Importance of subleading corrections for the Mott critical point
Patrick S\'emon, A.-M.S. Tremblay

TL;DR
This paper investigates how subleading corrections influence the critical behavior of the Mott transition, revealing that they can cause deviations from mean-field exponents, with implications for experimental observations.
Contribution
The study demonstrates the significance of subleading corrections in the Mott critical point, using advanced cluster dynamical mean-field theory to clarify universality class deviations.
Findings
Subleading corrections can alter critical exponents from mean-field predictions.
Accurate double occupancy calculations are achieved via a sign-problem-minimized transformation.
Experimental optical lattice studies could verify the predicted effects.
Abstract
The interaction-induced metal-insulator transition should be in the Ising universality class. Experiments on layered organic superconductors suggest that the observed critical endpoint of the first-order Mott transition belongs instead to a different universality class.
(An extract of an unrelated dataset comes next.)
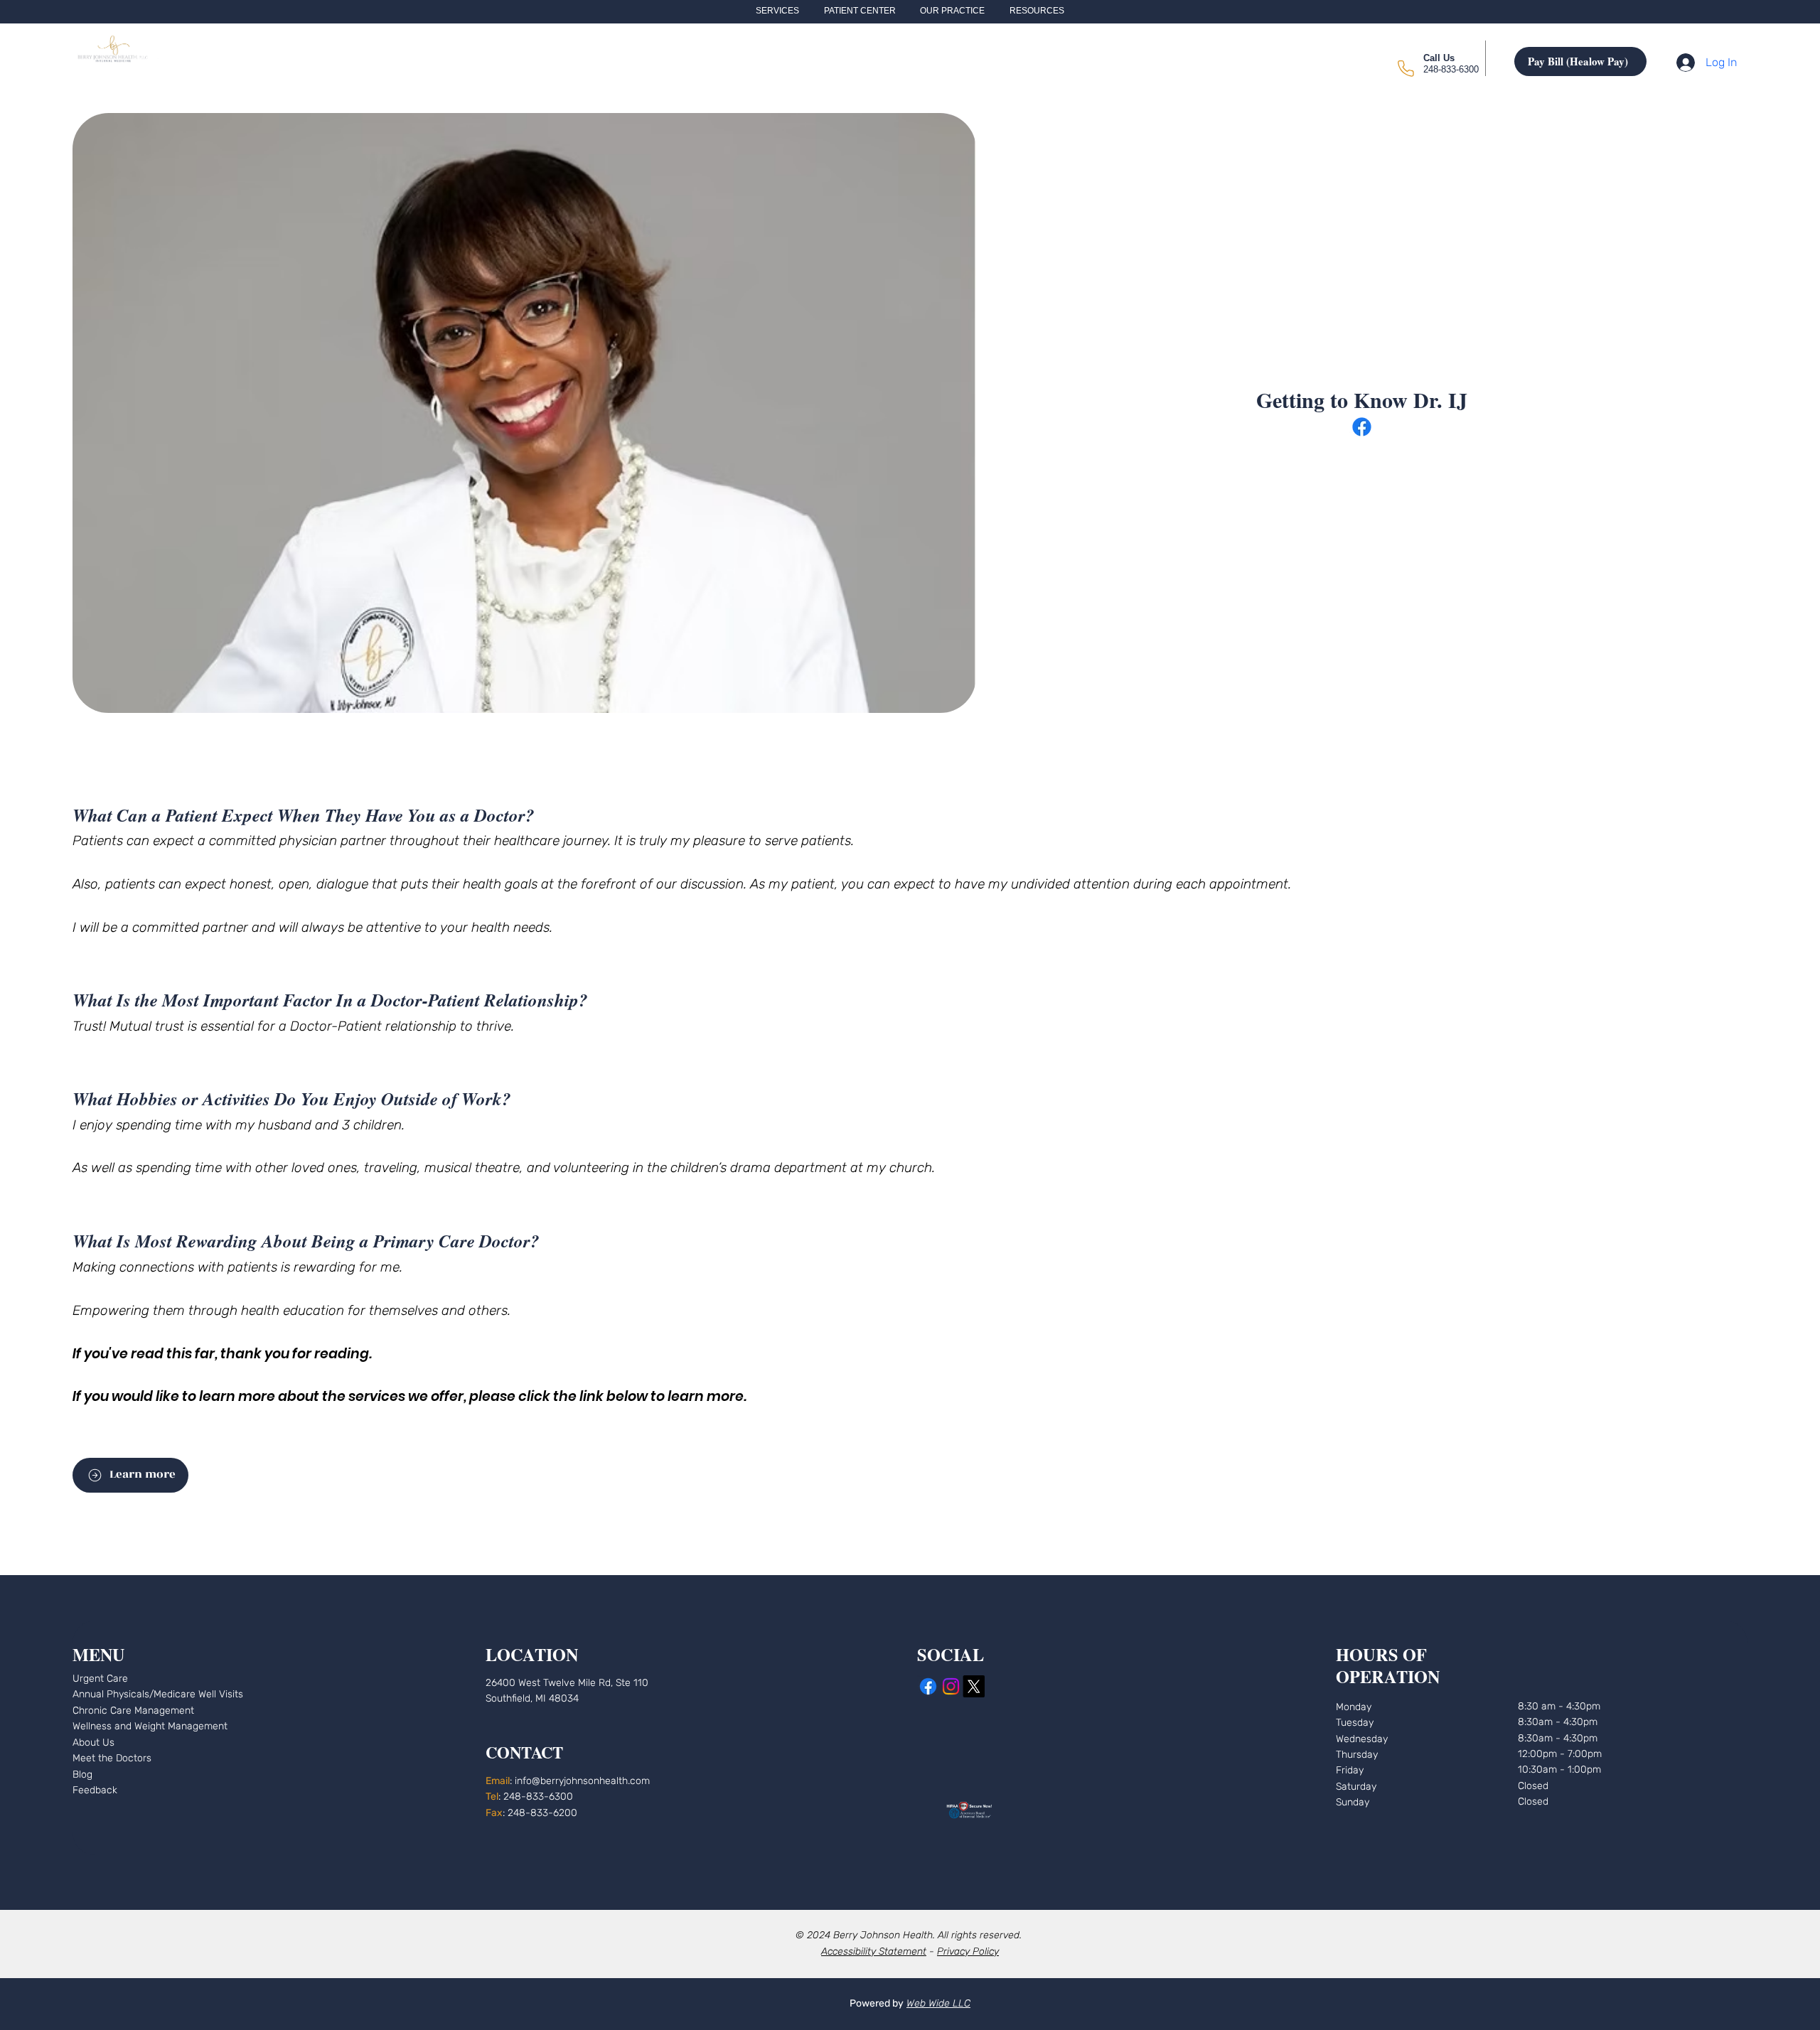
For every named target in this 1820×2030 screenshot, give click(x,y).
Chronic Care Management (133, 1710)
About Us (93, 1742)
To address this question, we use dynamical mean-field theory and a cluster generalization that is necessary to account for short-range spatial correlations in two dimensions. Such calculations can give information on crossover effects, in particular quantum ones, that are not included in the simplest mean-field. In the cluster calculation, a canonical transformation that minimizes the sign problem in continuous-time quantum Monte Carlo calculations allows us to obtain very accurate results for double occupancy. These results show that there are important subleading corrections that can lead to apparent exponents that are…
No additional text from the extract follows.